CortexM3 FreeRTOS Oddity

sniperears wrote on Thursday, March 07, 2013:

As I had the pleasure of fighting this recently, I thought I’d post it in case it might help someone else:

The CM3 port implementation for Yield(FromISR) is as follows:

void vPortYieldFromISR( void )
{
	/* Set a PendSV to request a context switch. */
	*(portNVIC_INT_CTRL) = portNVIC_PENDSVSET;
}

The danger here is that let’s say you have a task that is only run once (init or something) and then deletes itself.  That task might look something like:

static void initTask( void * pvParameters )
{
   // Do important work
   ...
   // work is all done, so time to go away
   vTaskDelete(NULL);
}

If your compiler has optimizations turned on, it would probably call vTaskDelete with the Branch instruction instead of the BranchAndLink instruction (because in that stack frame there is nothing to return to - BTW this happens in IAR with optimizations set to medium or higher). 
Since the task is being deleted, the scheduler needs to do a context switch instead of return and therefore uses the vPortYieldFromISR Macro.  This is all well and good except for the fact that setting the PendSV bit doesn’t actually cause the interrupt, it just pends it and the NVIC decides when it’s appropriate.  This means that a few more instructions could get executed before the context switch happens.  Well, the next instruction after setting the PendSV bit is to return (branch to link register) - but the link register wasn’t set in this case, because the optimizer knew there was nowhere to return to.  This causes a fault.  If there were just one more instruction after the vTaskDelete, the BL instruction is used, and the fault is avoided even though the code is never executed.

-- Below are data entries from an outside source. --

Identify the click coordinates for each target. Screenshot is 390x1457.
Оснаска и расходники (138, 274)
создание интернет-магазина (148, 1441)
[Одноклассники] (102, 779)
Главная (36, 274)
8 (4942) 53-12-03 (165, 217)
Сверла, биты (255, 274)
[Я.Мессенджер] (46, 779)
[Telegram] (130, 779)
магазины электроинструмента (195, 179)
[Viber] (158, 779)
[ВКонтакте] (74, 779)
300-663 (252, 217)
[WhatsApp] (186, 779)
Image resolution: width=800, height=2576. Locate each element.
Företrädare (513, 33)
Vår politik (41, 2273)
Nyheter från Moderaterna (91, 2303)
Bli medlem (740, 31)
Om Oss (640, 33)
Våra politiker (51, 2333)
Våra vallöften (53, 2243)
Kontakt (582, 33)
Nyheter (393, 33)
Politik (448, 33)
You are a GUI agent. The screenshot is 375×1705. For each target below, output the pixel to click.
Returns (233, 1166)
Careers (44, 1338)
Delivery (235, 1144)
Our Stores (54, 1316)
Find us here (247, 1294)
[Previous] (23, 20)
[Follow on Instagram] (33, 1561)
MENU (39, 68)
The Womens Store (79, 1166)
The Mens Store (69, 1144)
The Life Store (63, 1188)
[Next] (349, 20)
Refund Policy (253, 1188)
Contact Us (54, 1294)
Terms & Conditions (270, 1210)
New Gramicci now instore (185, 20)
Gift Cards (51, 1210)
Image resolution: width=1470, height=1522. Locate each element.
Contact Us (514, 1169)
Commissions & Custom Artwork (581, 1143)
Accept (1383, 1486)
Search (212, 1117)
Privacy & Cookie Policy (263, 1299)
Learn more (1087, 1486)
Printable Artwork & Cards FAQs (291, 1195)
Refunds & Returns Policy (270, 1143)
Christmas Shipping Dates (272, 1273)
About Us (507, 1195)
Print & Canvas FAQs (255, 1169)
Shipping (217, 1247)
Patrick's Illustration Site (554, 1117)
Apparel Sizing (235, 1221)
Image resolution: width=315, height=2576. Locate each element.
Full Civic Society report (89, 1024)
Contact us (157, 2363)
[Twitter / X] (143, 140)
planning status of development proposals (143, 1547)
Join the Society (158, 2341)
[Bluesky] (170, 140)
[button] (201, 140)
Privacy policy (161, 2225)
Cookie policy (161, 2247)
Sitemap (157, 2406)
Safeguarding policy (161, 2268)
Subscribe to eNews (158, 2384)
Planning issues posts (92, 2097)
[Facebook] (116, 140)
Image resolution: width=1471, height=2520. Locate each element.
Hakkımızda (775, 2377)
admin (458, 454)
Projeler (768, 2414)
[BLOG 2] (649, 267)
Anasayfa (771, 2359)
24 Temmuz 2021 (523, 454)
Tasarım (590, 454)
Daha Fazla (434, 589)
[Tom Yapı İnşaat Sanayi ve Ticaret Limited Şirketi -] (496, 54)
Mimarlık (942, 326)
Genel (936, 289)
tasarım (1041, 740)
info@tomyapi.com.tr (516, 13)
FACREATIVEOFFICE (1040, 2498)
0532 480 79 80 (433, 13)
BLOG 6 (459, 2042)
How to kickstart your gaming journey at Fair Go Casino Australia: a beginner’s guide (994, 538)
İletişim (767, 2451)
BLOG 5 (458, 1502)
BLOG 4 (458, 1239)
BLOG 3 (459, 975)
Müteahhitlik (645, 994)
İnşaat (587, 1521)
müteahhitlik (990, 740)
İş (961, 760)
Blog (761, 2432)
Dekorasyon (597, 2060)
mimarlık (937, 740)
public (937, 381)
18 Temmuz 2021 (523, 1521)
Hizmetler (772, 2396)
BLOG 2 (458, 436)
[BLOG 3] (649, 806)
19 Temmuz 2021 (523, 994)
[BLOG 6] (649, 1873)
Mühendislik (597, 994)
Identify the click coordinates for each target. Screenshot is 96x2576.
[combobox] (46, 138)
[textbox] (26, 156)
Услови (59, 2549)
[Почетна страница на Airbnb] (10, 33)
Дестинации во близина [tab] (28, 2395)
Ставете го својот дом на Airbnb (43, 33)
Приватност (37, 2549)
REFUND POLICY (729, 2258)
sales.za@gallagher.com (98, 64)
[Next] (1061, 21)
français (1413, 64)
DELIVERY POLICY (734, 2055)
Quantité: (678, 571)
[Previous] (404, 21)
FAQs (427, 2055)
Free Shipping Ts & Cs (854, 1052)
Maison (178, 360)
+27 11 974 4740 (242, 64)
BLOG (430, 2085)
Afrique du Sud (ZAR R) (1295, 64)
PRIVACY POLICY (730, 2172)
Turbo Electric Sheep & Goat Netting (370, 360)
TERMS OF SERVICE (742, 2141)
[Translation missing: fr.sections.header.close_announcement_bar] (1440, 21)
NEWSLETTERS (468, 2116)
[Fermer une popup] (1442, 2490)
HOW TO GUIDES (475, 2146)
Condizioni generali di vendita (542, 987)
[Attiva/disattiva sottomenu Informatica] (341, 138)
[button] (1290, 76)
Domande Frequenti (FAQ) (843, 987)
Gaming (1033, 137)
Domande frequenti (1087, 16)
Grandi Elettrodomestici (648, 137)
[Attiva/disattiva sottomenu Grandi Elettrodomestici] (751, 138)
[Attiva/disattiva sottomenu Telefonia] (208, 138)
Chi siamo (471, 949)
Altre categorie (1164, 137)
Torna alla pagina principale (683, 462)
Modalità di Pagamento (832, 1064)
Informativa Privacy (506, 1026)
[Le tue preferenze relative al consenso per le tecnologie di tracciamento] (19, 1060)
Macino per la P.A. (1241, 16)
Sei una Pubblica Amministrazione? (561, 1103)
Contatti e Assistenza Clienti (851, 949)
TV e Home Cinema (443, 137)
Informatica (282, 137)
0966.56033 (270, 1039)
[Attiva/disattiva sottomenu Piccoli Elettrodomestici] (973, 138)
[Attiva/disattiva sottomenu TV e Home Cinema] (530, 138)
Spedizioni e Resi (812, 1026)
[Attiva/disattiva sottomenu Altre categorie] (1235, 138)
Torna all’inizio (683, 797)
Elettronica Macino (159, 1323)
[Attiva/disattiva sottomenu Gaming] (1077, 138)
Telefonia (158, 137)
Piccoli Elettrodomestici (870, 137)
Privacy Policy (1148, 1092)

Also, if optimizations are set to low or none (at least in IAR) the BL instruction is used regardless.

rtel wrote on Friday, March 08, 2013:

Thanks for posting this, it is very interesting, and I am surprised this could happen.  I would have to check how many instructions could execute after a PendSV was implemented, I would not have thought there would be any over and above completing any atomic instructions used in the code generated by the compiler to set the PendSV bit.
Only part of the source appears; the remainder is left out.